The fit consists of statsmodels.regression.linear_model.WLS.fit (2 matrix multiplication, 1 matrix inversion and 3 other matrix mult) and takes around 3 ms.
Fiding weights consists of substracting two arrays, divide each element by a scalar, square each element, find the opposite, add 1, find max between each and 0 (epanechnikov kernel on the standardised errors of the fit)
err = y - y_hat
h = np.std(err) * c
w=np.maximum(0,1-(err/h)**2)
but it takes 30ms. I don't understand why matrix inversion would take 10 times less time. We are talking about 3000x3000 matrices and 3000x1 arrays (y, y_hat, err and w), c is scalar and depends on the size (a function of 3000 in this example). The most consuming is the third line (>80% of calc time).
Now this doesn't seem like a lot, but I have to do a whole lot of these.

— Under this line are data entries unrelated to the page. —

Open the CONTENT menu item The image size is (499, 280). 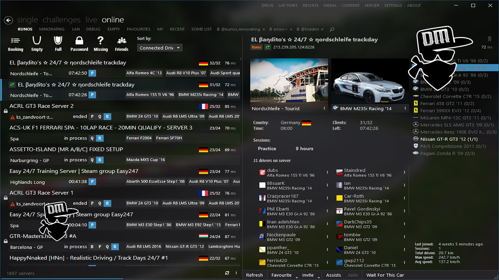tap(350, 5)
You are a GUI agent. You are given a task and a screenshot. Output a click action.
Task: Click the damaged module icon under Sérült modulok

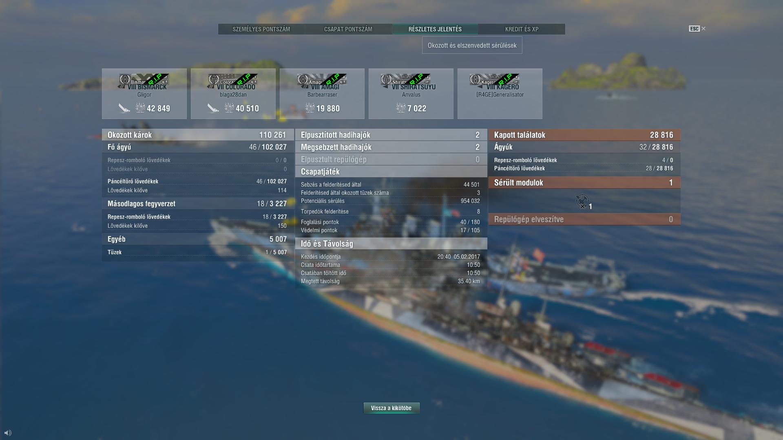point(582,201)

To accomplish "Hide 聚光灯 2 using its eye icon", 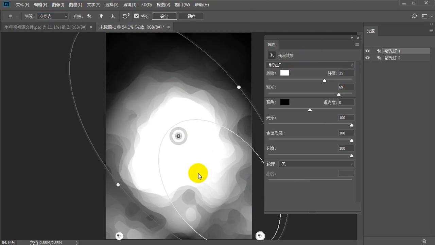I will pyautogui.click(x=367, y=58).
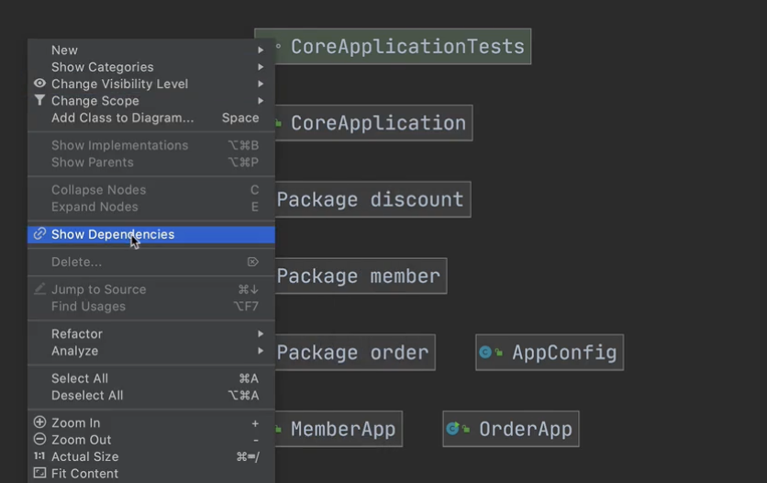Viewport: 767px width, 483px height.
Task: Click the Fit Content icon
Action: pos(39,474)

How can I accelerate this process?
Upvotes: 0
Views: 207
Reputation: 821
A small point, but you have **2; what about (err/h)*(err/h)?
I thought use of ** was more costly. In Spyder, if I define two functions:
def function_a(i):
a=i**2
return(a)
def function_b(i):
b=i*i
return(b)
And run from the console, I get these results; multiplication is 3x faster.
%timeit for x in range(100): function_a(x)
30.2 µs ± 1.12 µs per loop (mean ± std. dev. of 7 runs, 10000 loops each)
%timeit for x in range(100): function_b(x)
11.5 µs ± 185 ns per loop (mean ± std. dev. of 7 runs, 100000 loops each)
Upvotes: 1